Setelah menghembuskan nafas terakhir maka posisinya dibetulkan kearah kiblat, tangan kanan diatas tangan kiri, jika terbuka mata dan mulut segerah ditutup. Jenazah di persiapkan secepat mungkin, agar jenazah tersebut tidak begitu lama tinggal dirumah. Pemberitahuan kepada kaum kerabat, handai tolan akan kematian si pulan, kedatangan sanak pamili dengan membawa bantuan seadanya sebagai turut berlangsungkawa. Rukun fardhu kifayah dilaksanakan oleh masyarakat. Pelaksanaan dipercayakan kepada yang dianggap alim. yang akan memandikan jenazah, bagi yang meninggal laki-laki maka dari kaum laki-laki yang memandikannya dan bagi kaum perempuan maka diwajibkan perempuan yang memandikannya, jika yang meninggal orang tua anak-anaknya yang menjadi penyanggah, di mulai dari anak yang tertua dan diikuti oleh yang lainnya, sampai berjejer empat orang.
Setelah selesai mandi jenazah dikafankan dan di shalatkan. Sebelum memandikan terlebih dahulu sudah dipersiapkan kain kafan dan perlengkapan lainnya. Jenazah diangkat, digeser tiga kali berturut-turut dengan membaca surah alfatiha satu kali bergeser dengan membaca tiga surah alfateha, baru kemudian jenazah dibawa keluar dari rumah,
Ketika jenazah dibawa keluar rumah, kaum kerabat terdekat melewati dibawah jenazah sambil mengucapkan selamat jalan. Kebiasaan ini dilakukan agar dari keluarga yang ditinggalkan sudah ikhlas melepas kepergian dan tidak larut di dalam kesedihan. Jenazah sampai diliang lahat dimasukan sambil membaca talkin setelah selesai penguburan dilanjutkan dengan membaca doa arwah. Malam pertama setelah jenazah dikuburkan diadakan tahlilah dengan membaca ayat alquran minimal satu juz dilanjutkan sampai tujuh hari, empat belas hari, empat puluh hari, dan seratus hari.

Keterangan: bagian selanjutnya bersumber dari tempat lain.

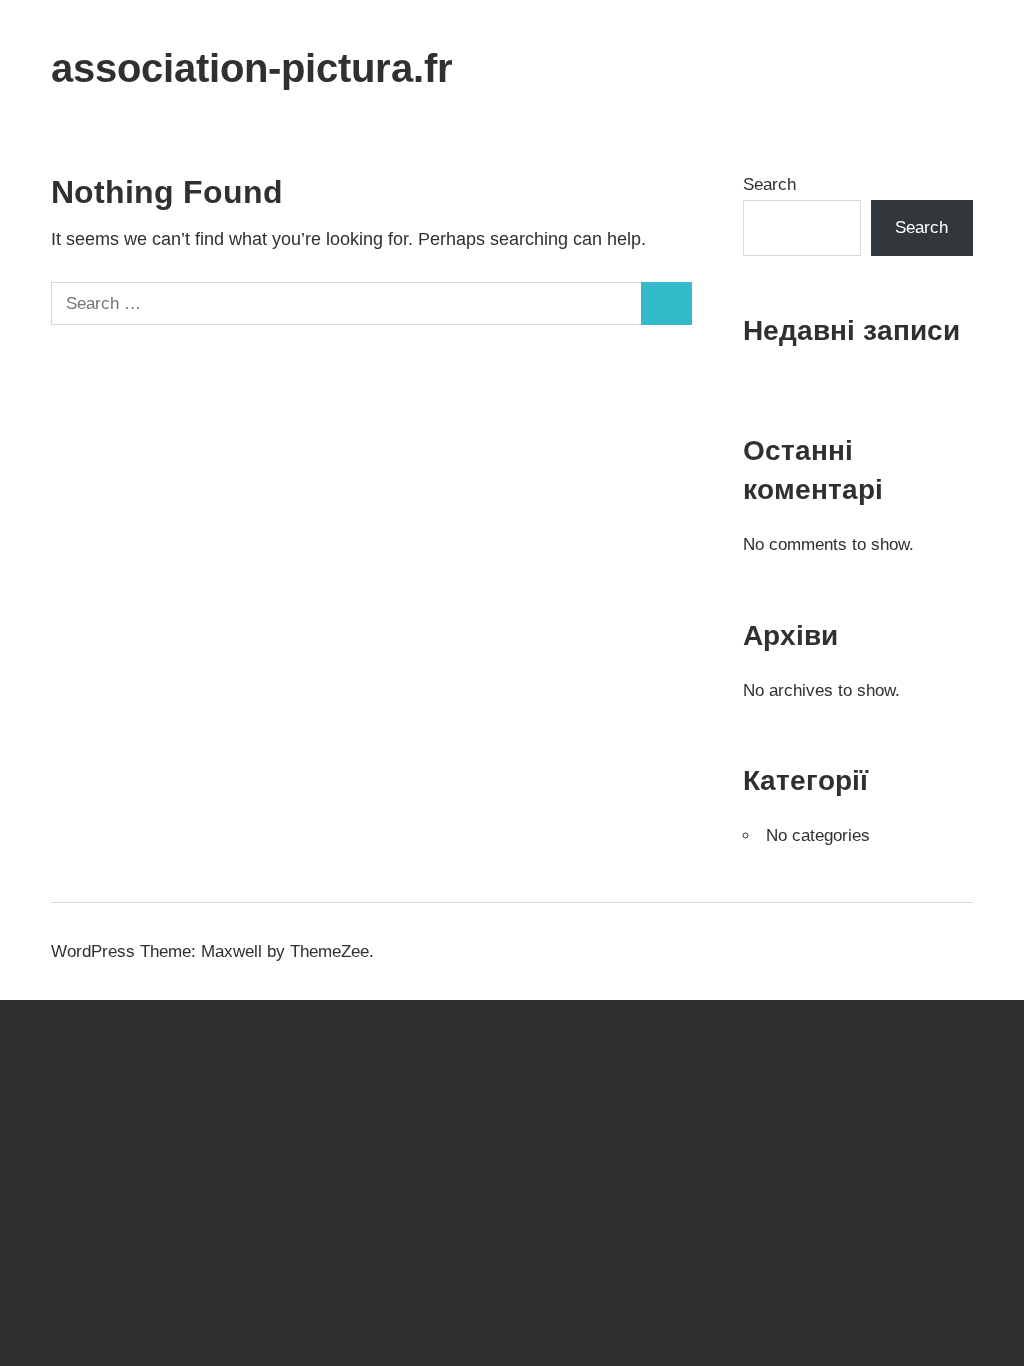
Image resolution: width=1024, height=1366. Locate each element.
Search (769, 184)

Makanan yang disediakan oleh keluarga yang meninggal, bagi tamu yang datang antara lain; nasi, ayam, kare, umbut kelapa, umbut rumbiah. Menyediakan makanan dibantu oleh keluarga yang terdekat, dengan cara sistem gotong royong. Tradisi ini masih tetap berlaku bagi keluarga suku Dayak Bakumpai yang berada di daerah pedalaman.